Goal 1
Name every US state mentioned in the forest-fire essay.

- - -

Feds
to Forest: Burn, Baby, Burn
by
Llewellyn H. Rockwell,
Jr.
To
put out forest fires, Interior Secretary Bruce Babbitt is spending
tax dollars at a stunning rate, having granted all fire-fighting
agencies a "blank check" to draw on the US Treasury. We've gone
from May's "controlled burn" a fire set deliberately by federal
agents that wiped out whole communities in New Mexico to this month's
uncontrolled burn of our money to stop fires that nature
started in the West.
Already,
the employment of fire fighters has broken all records, with 19,000
at work futilely trying to stop the burning of 1.1 million acres
in Montana, Idaho, and Wyoming. The losses are incalculable. This
year, a total of 5.22 million acres have burned, with 175 homes
going up in flames in one month. As you read this, ranchers in the
West are abandoning livestock to the holocaust.

- - -

Goal 2
Copy the rows below verbatim, starting with the row containing "Download A Brochure (187, 553)" and ending with the row containing "[LinkedIn] (732, 431)", both included.

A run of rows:
- - -

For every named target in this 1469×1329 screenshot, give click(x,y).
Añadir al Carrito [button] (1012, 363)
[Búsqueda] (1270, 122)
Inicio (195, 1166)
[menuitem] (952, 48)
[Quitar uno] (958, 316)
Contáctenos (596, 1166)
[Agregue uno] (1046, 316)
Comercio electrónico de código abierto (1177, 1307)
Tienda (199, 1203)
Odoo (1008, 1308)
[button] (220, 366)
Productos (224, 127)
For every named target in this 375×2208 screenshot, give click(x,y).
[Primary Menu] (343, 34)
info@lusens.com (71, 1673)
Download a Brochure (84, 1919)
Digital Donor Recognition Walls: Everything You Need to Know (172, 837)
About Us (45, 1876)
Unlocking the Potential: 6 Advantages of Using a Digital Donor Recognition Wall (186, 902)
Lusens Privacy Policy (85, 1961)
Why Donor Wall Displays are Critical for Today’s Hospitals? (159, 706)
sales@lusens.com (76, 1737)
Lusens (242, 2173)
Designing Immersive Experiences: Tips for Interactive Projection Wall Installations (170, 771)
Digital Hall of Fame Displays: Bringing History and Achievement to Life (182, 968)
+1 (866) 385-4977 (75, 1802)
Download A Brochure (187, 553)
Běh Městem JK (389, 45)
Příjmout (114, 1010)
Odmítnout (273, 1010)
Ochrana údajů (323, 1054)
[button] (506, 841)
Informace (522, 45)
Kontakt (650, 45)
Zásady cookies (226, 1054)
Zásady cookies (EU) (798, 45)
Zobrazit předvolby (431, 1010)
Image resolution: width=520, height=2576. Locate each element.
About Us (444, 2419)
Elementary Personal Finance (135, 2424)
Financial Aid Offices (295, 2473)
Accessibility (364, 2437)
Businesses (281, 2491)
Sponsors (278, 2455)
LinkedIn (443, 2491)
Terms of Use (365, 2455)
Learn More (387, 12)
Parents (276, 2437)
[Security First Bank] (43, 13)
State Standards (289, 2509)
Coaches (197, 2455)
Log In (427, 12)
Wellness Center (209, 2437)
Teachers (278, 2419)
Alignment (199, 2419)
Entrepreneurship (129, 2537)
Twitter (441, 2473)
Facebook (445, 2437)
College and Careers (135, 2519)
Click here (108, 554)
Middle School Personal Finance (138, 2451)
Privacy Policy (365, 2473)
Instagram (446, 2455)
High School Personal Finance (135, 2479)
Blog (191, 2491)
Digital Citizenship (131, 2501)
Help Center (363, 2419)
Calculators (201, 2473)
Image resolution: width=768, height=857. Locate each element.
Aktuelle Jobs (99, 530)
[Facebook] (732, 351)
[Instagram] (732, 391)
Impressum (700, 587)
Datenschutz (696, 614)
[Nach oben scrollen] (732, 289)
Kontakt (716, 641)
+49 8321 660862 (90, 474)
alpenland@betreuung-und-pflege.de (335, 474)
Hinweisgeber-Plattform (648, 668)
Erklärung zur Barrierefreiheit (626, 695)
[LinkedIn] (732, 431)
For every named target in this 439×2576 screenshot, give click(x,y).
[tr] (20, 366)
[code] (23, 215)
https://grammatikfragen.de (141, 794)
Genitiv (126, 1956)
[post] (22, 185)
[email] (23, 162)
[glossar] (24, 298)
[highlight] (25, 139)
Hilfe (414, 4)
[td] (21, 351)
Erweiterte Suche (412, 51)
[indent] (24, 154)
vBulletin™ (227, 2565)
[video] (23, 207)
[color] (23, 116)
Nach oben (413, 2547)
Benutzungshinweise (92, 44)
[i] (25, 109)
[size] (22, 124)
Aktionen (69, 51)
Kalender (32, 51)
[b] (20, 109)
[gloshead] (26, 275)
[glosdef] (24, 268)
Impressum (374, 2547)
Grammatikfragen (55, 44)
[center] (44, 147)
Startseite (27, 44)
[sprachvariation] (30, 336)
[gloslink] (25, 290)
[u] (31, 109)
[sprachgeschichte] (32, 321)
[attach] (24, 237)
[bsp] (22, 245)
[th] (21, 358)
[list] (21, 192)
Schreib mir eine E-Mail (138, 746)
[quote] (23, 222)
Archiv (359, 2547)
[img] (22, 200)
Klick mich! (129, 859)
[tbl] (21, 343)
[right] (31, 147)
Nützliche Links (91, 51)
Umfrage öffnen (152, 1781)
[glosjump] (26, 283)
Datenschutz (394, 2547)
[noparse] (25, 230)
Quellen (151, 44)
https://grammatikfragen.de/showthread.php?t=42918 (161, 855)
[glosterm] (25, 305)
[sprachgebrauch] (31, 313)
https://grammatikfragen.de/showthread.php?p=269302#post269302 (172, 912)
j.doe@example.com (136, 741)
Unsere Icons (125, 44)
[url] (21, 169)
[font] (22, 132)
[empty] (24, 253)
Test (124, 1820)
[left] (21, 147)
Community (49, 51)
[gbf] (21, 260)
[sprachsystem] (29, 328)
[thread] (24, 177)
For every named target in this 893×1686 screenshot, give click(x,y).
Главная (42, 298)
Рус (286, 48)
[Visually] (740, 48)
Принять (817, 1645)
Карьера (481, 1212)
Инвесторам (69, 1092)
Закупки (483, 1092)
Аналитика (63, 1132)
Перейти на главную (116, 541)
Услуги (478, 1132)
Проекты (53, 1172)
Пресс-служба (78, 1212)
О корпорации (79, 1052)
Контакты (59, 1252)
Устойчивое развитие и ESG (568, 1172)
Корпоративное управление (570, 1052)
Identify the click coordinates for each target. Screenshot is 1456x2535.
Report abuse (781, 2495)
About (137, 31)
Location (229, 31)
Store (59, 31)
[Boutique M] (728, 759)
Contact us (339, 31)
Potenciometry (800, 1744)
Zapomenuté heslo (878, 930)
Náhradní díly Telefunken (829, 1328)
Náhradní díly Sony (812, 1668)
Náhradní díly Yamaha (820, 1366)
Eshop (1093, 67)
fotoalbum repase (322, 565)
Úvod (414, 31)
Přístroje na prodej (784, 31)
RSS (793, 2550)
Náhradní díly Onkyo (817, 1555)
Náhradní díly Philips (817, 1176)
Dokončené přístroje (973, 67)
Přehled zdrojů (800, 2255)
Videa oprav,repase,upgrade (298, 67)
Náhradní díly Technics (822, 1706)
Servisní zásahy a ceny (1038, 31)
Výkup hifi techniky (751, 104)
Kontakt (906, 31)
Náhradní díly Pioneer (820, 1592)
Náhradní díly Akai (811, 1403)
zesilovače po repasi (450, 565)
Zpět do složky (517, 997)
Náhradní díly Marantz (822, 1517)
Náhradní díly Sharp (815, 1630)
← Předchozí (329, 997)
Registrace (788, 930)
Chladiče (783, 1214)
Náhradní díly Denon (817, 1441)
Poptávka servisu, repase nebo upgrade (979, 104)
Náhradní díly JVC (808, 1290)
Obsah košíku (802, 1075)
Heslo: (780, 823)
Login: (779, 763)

- - -

Worked answer 1
New Mexico, Montana, Idaho, Wyoming

Worked answer 2
Download A Brochure (187, 553)
Běh Městem JK (389, 45)
Příjmout (114, 1010)
Odmítnout (273, 1010)
Ochrana údajů (323, 1054)
[button] (506, 841)
Informace (522, 45)
Kontakt (650, 45)
Zásady cookies (226, 1054)
Zásady cookies (EU) (798, 45)
Zobrazit předvolby (431, 1010)
Image resolution: width=520, height=2576. Locate each element.
About Us (444, 2419)
Elementary Personal Finance (135, 2424)
Financial Aid Offices (295, 2473)
Accessibility (364, 2437)
Businesses (281, 2491)
Sponsors (278, 2455)
LinkedIn (443, 2491)
Terms of Use (365, 2455)
Learn More (387, 12)
Parents (276, 2437)
[Security First Bank] (43, 13)
State Standards (289, 2509)
Coaches (197, 2455)
Log In (427, 12)
Wellness Center (209, 2437)
Teachers (278, 2419)
Alignment (199, 2419)
Entrepreneurship (129, 2537)
Twitter (441, 2473)
Facebook (445, 2437)
College and Careers (135, 2519)
Click here (108, 554)
Middle School Personal Finance (138, 2451)
Privacy Policy (365, 2473)
Instagram (446, 2455)
High School Personal Finance (135, 2479)
Blog (191, 2491)
Digital Citizenship (131, 2501)
Help Center (363, 2419)
Calculators (201, 2473)
Image resolution: width=768, height=857. Locate each element.
Aktuelle Jobs (99, 530)
[Facebook] (732, 351)
[Instagram] (732, 391)
Impressum (700, 587)
Datenschutz (696, 614)
[Nach oben scrollen] (732, 289)
Kontakt (716, 641)
+49 8321 660862 (90, 474)
alpenland@betreuung-und-pflege.de (335, 474)
Hinweisgeber-Plattform (648, 668)
Erklärung zur Barrierefreiheit (626, 695)
[LinkedIn] (732, 431)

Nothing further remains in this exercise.